I was one year old plus some change at the time my mother left us (I’m not looking for pity, those are just the facts). Dad took to doing the dishes by hand, very slowly, with hot soapy water, but this wasn’t so strange because Dad did the dishes before my mother left too. I think he just liked being in the water.

I crawled around on the sticky linoleum floor, gummy from the juice of peach from a can. I remember looking up at my father doing my mother’s job. He was in his work clothes and it was after dark. I saw a flash of myself in the kitchen sink before she left. I could almost see her standing there washing my body — a dishwater blond with no face, just legs and high heels like those moms in the old cartoons. Comfort just for the fact that they were there. Dish doers and diaper changers and dinner makers and ice tray fillers. Something we just did not have. The essential tool, missing.

Ten years later I had a birthday party at the beach. I invited my entire sixth grade class, and to my shock, everybody showed up.
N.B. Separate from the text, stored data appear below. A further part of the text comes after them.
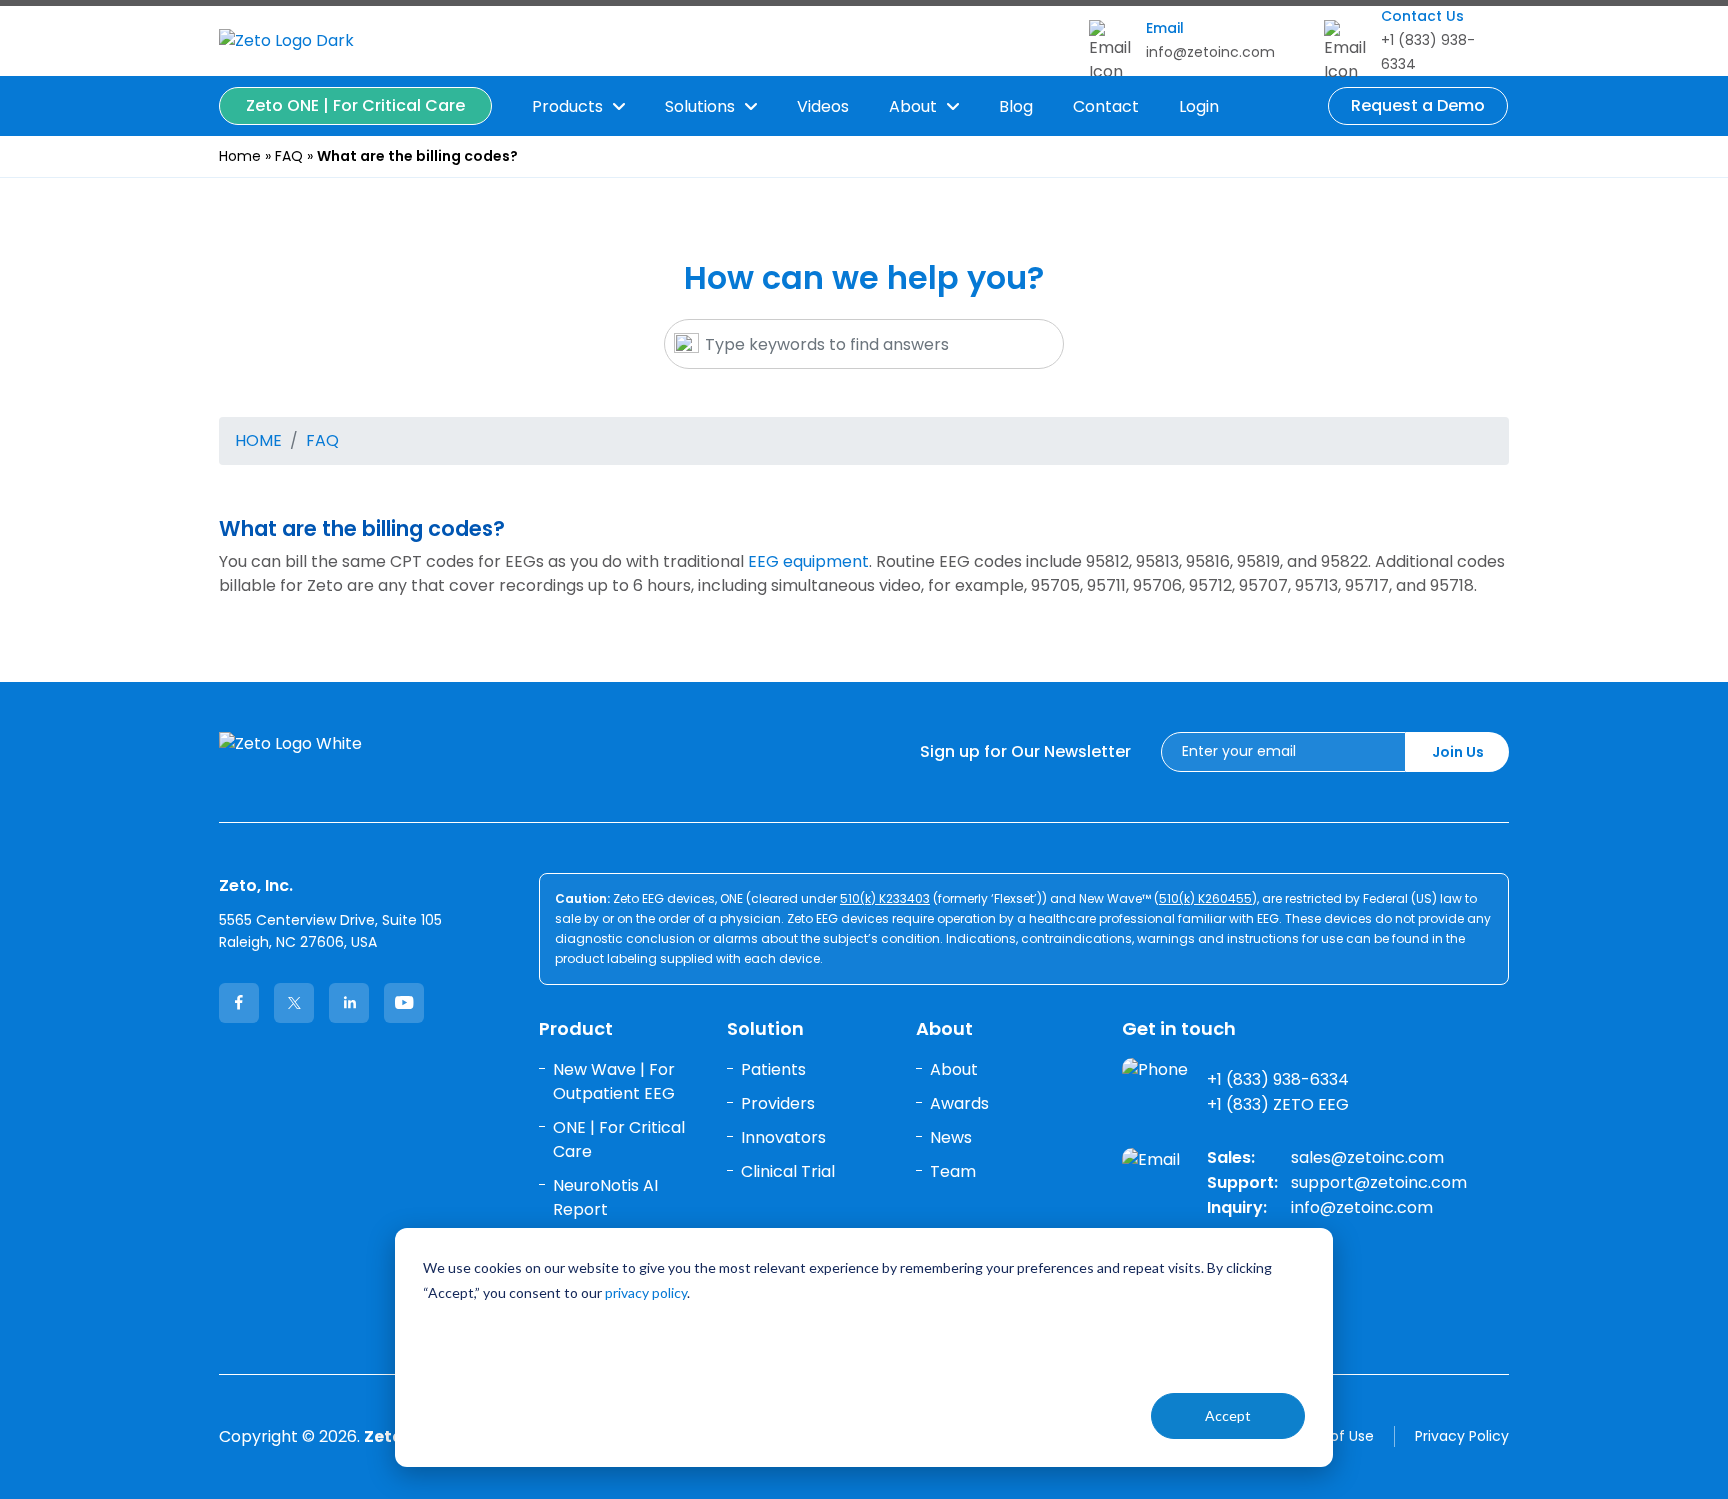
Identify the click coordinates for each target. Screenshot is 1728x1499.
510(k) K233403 (885, 898)
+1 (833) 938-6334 (1278, 1080)
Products (567, 106)
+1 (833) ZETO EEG (1278, 1105)
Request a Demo (1418, 105)
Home (240, 156)
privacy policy (646, 1292)
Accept (1228, 1415)
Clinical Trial (788, 1171)
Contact (1106, 106)
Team (953, 1171)
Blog (1016, 106)
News (951, 1137)
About (913, 106)
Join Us (1458, 752)
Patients (773, 1069)
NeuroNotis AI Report (605, 1197)
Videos (823, 106)
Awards (959, 1103)
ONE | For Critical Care (619, 1139)
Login (1199, 106)
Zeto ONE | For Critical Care (355, 105)
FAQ (289, 156)
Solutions (700, 106)
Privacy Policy (1462, 1436)
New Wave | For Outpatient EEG (614, 1081)
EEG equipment (808, 561)
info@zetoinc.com (1210, 52)
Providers (778, 1103)
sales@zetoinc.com (1367, 1158)
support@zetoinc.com (1379, 1183)
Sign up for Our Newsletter (1025, 751)
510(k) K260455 (1205, 898)
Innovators (783, 1137)
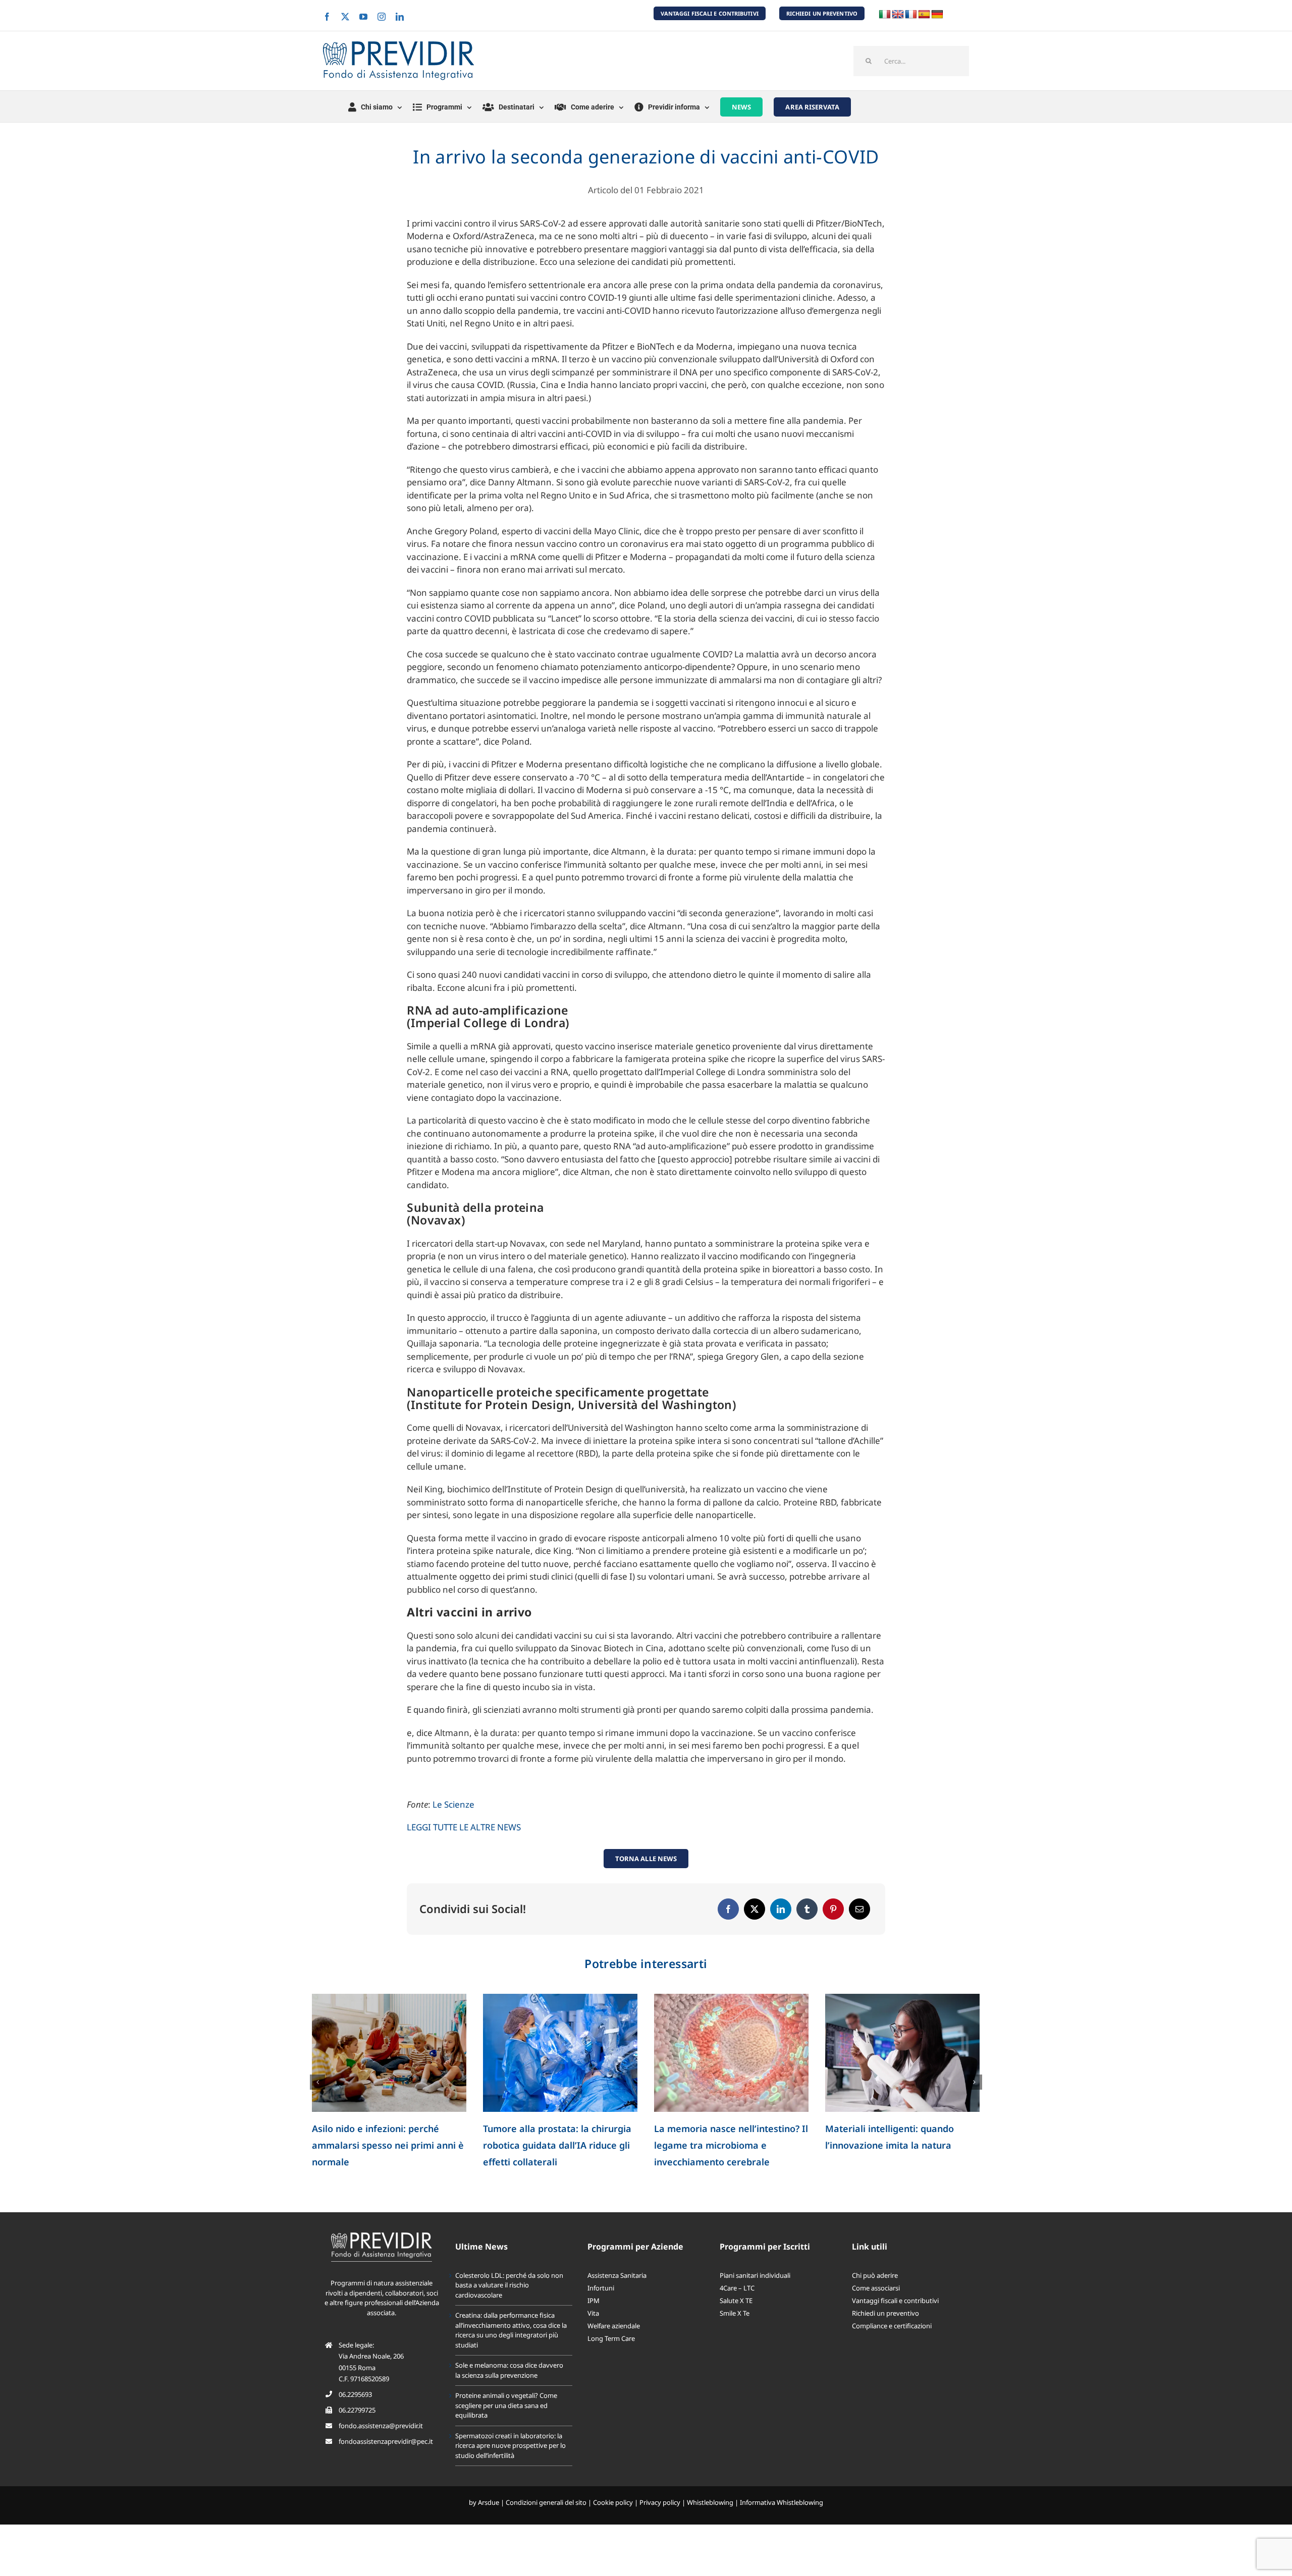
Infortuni (600, 2287)
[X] (754, 1909)
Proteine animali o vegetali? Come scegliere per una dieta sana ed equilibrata (506, 2405)
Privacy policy (659, 2502)
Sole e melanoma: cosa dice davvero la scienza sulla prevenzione (509, 2370)
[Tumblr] (807, 1909)
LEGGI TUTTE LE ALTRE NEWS (464, 1827)
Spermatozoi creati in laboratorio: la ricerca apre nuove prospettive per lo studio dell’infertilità (387, 2145)
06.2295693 (355, 2394)
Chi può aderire (875, 2275)
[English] (898, 15)
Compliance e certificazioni (892, 2325)
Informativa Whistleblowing (781, 2502)
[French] (911, 15)
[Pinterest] (833, 1909)
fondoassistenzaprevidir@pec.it (386, 2441)
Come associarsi (876, 2287)
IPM (593, 2300)
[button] (317, 2082)
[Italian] (885, 15)
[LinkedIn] (781, 1909)
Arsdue (488, 2502)
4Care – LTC (737, 2287)
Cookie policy (613, 2502)
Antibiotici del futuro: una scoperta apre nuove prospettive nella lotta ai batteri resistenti (560, 2145)
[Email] (859, 1909)
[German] (937, 15)
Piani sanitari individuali (755, 2275)
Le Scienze (453, 1804)
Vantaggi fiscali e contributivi (895, 2300)
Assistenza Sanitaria (617, 2275)
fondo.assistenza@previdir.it (381, 2425)
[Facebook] (728, 1909)
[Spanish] (924, 15)
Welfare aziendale (613, 2325)
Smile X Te (734, 2313)
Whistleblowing (710, 2502)
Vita (593, 2313)
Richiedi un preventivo (885, 2313)
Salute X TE (736, 2300)
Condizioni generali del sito (546, 2502)
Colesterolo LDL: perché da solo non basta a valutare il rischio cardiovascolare (509, 2285)
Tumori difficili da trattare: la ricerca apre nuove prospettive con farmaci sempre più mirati (893, 2145)
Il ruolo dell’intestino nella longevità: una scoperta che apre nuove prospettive (727, 2145)
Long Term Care (611, 2338)
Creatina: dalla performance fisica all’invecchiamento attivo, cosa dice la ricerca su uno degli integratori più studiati (511, 2330)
Dad embarrassed me by bannering long streams of white toilet paper from the driftwood totem poles on South Beach in Crescent City, a marker of where the party was. A store-bought stream of purple tissue paper had not been considered.

A couple of the mothers who dropped off their daughters looked warily around for signs of my mother. They found none. I just wanted them to go away. I did not even want them to stay because their judgement and misunderstanding was palpable. Luckily, they left, not quite knowing what to think. These are the ones who returned first for their daughters.

Dad warmed wienies on driftwood sticks over the campfire and we all ran around like we were still kids, which we were — but barely. My peers brought gifts, tons of gifts, each one of them. My dad actually bought me that expensive black and white Adidas jacket I had wanted so much. The ocean lapped at the whole scene, father and daughter, fire and friends. The sun went down while we were still out running and playing up and down the beach. And even though I didn’t have a mother, life was perfect.

I had been so excited about my fancy mom-wrapped gifts but I was so busy running and playing that I didn’t notice when the tide came in and took my birthday booty — piece by piece in the setting sun. It was all gobbled up by the great inhale-exhale of the Pacific Ocean. And there was no getting any of it back.

I was so busy running and playing that I didn’t notice when the tide came in and took my birthday booty — piece by piece in the setting sun.

When Dad “was a boy” (as he often said), that same beach was at least 20 feet under water. The tsunami of 1964 picked up dive bars and fish n’ chip shacks and set them back down, upside down and facing the wrong way, right on top of Highway 101 South.

True story. Eleven people died. You can’t trust the ocean, my dad said, you can’t help but love it either.

We are water people, Dad and I. We are fluid people, divided by rocks and matter, moved by the moon, unpredictable, barely contained, non-confrontational, and we cry at the drop of a hat. We are water signs, Dad and I.

Terah Van Dusen

By Terah Van Dusen

Terah Van Dusen is a poet, essayist, and Postmaster for the United States Postal Service. She lives in Elmira, Oregon (outside of Eugene) and is inspired by hard truths, rock concerts, seafood, sex, intimacy, letter writing, and reading memoirs.

One reply on “Water Signs”

I’d like to recreate that moment on the beach into a short film. I want to see what your dad was doing while the water scraped your presents away. And I want to see the beauty of watching them drift away. But the whole scene makes me cringe too!